Search engines are central to our everyday use of the internet - I must use a well-known search engine beginning with G at least a dozen times a day. But the search providers are displaying a worrying trend. Swept along by the enthusiasm for artificial intelligence, most have begun to display or offer an AI summary - in Google's case, this is the first thing you see at the top of the search results. And like all generative AI responses, it doesn't necessarily get it right.
This is quite easy to demonstrate if you make use of a query that pushes the boundary a little. I happened to be writing something about the BICEP2 telescope, located at the South Pole. So, interested to see how the AI would handle it, I asked 'Why was the BICEP2 telescope built at the South Pole?' This is quite a tricky question for an AI to handle - and Google's response demonstrated this powerfully. (The highlighting above was already there, it's not from me.)
It's certainly a good guess that you might locate a telescope at the South Pole because it's dark there, at least for six months of the year, with no light pollution. The problem is, though, that the (now replaced) BICEP2 was a radio/microwave telescope - and a lack of background signals in this part of the electromagnetic spectrum is not described as being dark.

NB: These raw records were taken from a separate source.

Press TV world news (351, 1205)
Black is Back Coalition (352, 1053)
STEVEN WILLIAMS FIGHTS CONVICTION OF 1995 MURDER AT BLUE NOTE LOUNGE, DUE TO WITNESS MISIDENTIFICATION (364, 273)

But the real disaster in the confident result produced is that final sentence. The location did not help the telescope to detect primordial gravitational waves - admittedly they did announce that they had... but then they had to withdraw the claim within weeks when it turned out to be a result of polarisation from impact with dust. That final sentence is pure fiction.
Admittedly there is a small print warning that 'Generative AI is experimental' - but that isn't the same as saying that it can't be trusted (and anyway you only see it if you click a drop down to expand the original summary). By making the generative AI result the first thing you see - and let's face it, we're all lazy and often don't dig too far into a search result - there is a real danger that the software's potential for imaginings and hallucinations will be taken as an effective source of information. Surely that's not great?